(WHAT IS NEEDED) Your answer should be a single number: how many lines in the data below hold the string "computer".

(EXERCISE MATERIAL)
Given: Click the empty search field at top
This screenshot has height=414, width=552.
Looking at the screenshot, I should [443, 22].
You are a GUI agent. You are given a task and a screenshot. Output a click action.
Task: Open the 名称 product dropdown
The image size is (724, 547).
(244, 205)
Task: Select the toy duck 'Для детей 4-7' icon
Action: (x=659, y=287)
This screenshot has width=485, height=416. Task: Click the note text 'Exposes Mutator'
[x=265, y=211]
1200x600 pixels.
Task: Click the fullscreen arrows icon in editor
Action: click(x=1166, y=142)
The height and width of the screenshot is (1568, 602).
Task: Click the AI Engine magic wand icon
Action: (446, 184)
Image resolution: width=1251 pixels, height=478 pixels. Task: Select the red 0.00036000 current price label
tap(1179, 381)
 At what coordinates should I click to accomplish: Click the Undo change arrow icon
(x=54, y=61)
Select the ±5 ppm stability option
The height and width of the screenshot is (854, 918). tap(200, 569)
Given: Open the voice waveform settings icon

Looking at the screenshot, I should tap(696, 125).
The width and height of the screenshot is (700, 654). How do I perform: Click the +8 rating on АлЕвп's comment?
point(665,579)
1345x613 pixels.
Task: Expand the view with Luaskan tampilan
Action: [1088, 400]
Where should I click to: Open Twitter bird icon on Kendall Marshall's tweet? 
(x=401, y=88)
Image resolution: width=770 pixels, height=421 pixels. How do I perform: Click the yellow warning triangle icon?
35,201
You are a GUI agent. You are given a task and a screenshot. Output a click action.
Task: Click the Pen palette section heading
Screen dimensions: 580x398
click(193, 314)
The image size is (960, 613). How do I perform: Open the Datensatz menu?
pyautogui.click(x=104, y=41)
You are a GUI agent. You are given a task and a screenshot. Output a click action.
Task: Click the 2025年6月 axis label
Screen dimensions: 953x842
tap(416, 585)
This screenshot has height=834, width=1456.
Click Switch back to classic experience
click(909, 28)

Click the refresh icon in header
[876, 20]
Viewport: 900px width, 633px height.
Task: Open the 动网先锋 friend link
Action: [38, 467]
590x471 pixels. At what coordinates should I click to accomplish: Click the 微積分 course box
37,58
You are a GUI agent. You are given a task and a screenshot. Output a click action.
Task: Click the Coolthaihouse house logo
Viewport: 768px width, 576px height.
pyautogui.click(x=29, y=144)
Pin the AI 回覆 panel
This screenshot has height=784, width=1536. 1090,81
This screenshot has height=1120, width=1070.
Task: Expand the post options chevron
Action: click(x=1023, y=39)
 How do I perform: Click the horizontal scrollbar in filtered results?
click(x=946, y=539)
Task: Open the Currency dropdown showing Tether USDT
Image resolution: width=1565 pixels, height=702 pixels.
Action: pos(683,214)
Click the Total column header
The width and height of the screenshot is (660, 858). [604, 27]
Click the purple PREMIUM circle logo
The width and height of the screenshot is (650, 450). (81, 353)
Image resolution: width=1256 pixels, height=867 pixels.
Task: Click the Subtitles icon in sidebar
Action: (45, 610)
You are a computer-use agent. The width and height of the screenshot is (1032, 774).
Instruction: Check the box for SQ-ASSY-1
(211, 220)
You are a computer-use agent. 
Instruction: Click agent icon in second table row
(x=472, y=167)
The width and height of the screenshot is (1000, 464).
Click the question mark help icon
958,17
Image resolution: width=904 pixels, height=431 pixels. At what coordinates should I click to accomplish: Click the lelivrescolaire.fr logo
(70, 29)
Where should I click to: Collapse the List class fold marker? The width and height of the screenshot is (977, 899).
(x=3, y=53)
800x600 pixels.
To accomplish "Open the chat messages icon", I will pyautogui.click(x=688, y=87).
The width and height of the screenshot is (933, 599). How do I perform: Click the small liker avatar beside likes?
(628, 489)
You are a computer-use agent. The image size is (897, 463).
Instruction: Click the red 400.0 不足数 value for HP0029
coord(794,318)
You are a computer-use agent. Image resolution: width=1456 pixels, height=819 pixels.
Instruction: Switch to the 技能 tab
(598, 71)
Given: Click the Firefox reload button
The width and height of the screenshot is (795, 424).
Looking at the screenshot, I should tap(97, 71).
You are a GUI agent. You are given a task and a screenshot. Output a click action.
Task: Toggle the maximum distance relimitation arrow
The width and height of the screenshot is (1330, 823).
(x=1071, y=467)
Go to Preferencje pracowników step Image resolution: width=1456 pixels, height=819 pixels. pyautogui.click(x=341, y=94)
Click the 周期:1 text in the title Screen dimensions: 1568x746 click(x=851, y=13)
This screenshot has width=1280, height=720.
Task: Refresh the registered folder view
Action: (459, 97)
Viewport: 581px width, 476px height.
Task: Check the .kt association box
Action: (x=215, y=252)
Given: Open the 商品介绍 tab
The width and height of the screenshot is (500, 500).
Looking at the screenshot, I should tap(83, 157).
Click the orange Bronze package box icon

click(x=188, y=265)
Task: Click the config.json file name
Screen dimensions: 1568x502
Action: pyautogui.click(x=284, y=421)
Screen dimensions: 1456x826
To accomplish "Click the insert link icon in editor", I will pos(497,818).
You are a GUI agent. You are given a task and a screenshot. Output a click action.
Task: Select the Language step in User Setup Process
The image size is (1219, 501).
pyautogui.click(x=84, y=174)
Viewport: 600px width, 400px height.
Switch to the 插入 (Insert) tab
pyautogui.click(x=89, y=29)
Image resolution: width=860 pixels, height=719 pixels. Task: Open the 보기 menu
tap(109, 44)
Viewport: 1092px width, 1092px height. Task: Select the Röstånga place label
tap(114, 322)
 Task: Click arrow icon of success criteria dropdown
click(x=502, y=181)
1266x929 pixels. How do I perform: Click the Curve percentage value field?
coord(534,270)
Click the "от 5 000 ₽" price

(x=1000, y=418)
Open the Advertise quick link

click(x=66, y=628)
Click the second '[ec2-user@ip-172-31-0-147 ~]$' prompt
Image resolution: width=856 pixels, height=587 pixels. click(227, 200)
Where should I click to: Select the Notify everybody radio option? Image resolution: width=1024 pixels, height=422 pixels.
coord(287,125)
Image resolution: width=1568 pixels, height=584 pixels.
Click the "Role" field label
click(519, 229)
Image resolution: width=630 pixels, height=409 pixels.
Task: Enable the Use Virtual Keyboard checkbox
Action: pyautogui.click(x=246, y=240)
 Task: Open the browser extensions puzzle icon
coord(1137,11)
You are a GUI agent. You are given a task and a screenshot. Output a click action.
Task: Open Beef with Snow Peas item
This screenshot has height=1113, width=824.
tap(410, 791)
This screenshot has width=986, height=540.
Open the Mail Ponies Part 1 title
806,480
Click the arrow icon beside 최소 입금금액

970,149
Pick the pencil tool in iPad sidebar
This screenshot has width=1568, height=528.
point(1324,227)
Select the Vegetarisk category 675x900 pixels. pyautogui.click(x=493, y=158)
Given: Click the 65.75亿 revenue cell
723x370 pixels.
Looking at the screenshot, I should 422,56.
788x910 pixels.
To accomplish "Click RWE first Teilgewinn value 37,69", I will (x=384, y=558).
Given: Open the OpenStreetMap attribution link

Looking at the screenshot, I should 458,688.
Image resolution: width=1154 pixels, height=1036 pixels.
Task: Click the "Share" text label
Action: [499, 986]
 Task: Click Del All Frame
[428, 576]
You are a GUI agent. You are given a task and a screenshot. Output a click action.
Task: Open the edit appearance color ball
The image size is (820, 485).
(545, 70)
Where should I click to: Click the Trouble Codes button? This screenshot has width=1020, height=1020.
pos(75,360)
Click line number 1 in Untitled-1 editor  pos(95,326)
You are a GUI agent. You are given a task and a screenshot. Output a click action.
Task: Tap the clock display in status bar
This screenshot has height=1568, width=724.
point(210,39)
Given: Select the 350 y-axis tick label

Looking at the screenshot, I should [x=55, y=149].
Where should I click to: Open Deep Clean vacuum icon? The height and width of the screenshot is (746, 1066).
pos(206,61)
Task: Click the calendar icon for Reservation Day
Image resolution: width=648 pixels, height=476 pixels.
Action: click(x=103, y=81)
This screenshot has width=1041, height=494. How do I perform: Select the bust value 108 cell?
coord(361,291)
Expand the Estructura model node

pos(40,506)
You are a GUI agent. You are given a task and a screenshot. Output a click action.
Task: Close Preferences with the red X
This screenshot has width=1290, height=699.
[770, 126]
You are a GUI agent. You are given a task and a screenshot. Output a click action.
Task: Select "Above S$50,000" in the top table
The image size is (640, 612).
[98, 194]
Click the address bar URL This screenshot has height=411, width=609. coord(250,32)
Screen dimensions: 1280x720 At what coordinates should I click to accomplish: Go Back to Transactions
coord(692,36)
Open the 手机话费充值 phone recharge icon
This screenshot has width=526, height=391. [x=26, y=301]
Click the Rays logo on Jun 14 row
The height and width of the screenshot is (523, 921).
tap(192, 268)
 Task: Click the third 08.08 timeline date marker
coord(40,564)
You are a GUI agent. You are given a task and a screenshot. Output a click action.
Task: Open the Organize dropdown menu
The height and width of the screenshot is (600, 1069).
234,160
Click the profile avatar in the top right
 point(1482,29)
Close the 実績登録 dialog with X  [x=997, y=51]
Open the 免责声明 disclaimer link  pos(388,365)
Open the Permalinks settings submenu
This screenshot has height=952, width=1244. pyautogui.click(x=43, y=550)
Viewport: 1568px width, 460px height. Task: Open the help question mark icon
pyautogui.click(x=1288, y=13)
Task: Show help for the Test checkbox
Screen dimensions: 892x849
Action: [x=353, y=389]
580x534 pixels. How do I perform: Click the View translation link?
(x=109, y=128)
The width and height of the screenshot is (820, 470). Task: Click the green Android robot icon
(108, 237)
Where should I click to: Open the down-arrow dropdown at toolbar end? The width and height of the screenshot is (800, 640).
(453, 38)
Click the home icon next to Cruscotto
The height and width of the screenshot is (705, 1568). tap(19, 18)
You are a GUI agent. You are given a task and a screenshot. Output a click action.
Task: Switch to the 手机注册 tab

(RESULT FOR THIS EXERCISE) 4